## To do
All lines in the data that hold the word "agent" need copying.

----

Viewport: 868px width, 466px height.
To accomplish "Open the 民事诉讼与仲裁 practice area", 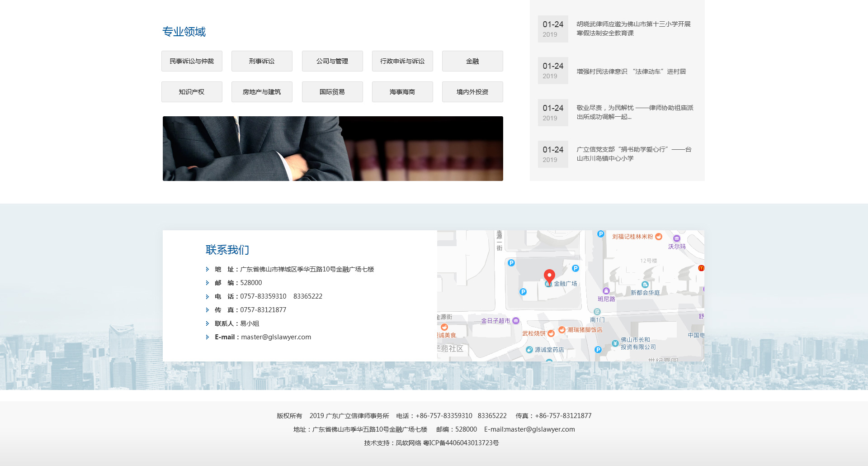I will click(192, 61).
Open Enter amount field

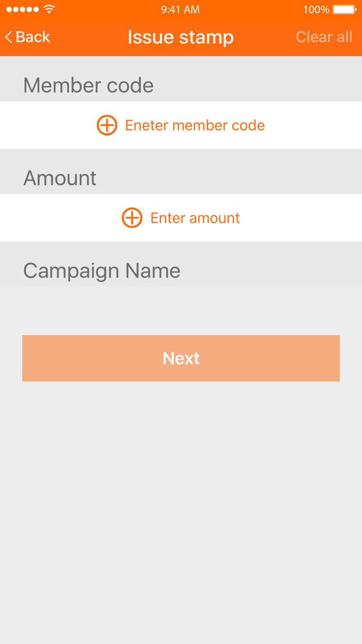194,217
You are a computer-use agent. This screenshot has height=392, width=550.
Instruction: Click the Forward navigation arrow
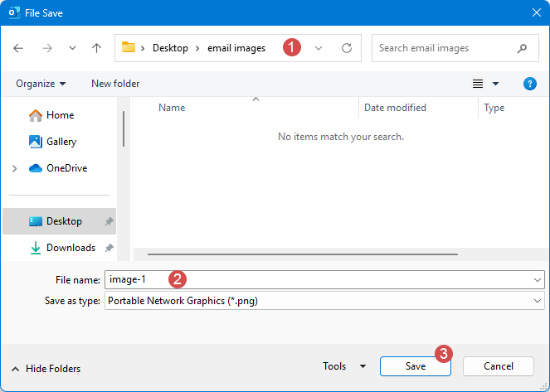pyautogui.click(x=46, y=48)
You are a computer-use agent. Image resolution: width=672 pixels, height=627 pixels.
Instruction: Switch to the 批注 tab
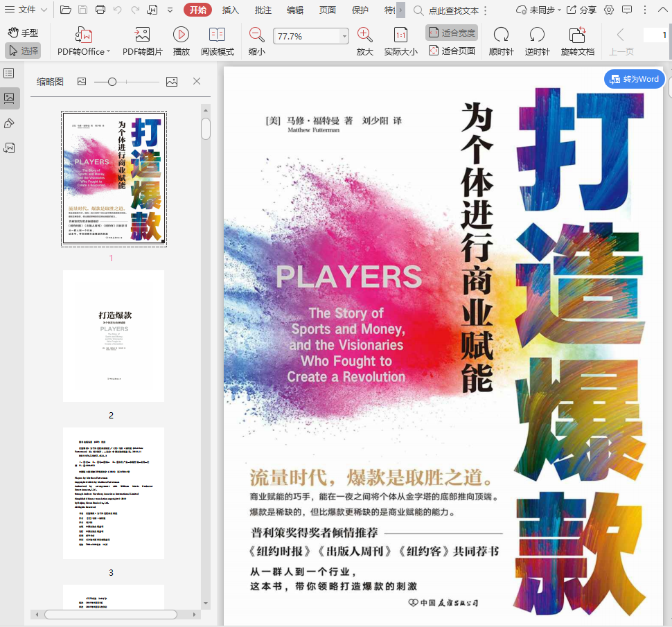tap(263, 10)
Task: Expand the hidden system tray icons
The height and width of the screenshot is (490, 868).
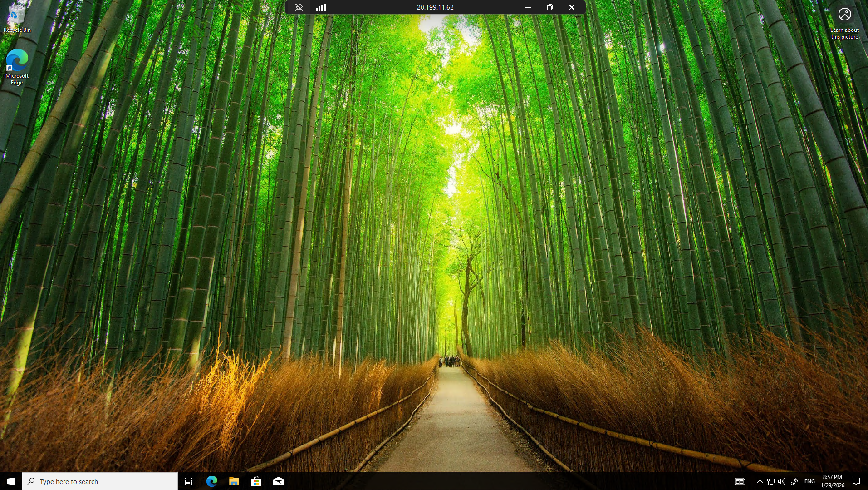Action: click(760, 481)
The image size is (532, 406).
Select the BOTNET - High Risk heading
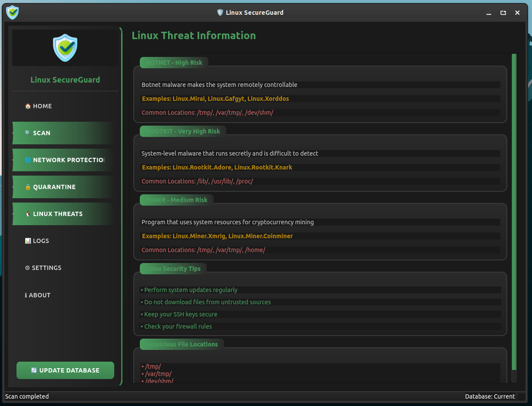pos(174,63)
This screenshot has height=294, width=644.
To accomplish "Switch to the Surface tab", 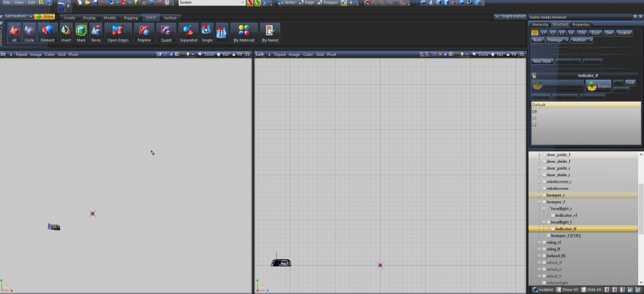I will tap(170, 17).
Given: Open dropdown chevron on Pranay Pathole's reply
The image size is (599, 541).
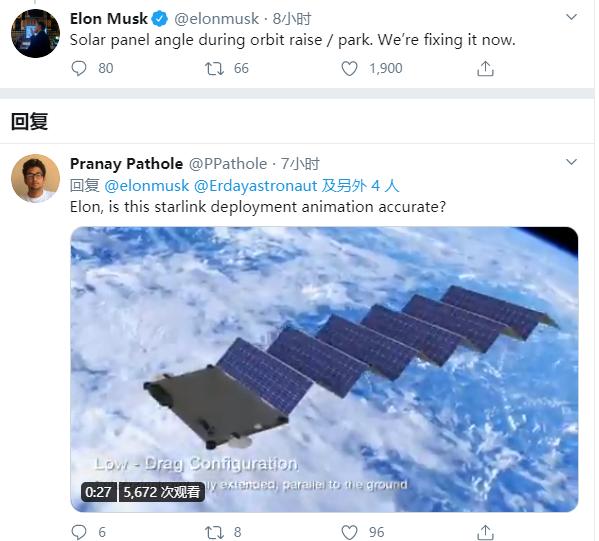Looking at the screenshot, I should tap(571, 162).
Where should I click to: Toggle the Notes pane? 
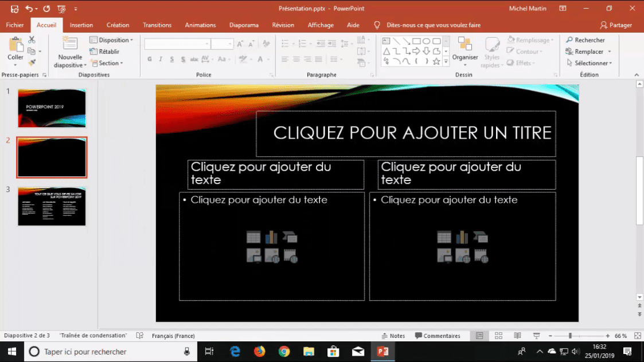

----

## Answer to the exercise
You are a computer-use agent. This screenshot has height=392, width=550.
You are a computer-use agent. Image resolution: width=672 pixels, height=627 pixels.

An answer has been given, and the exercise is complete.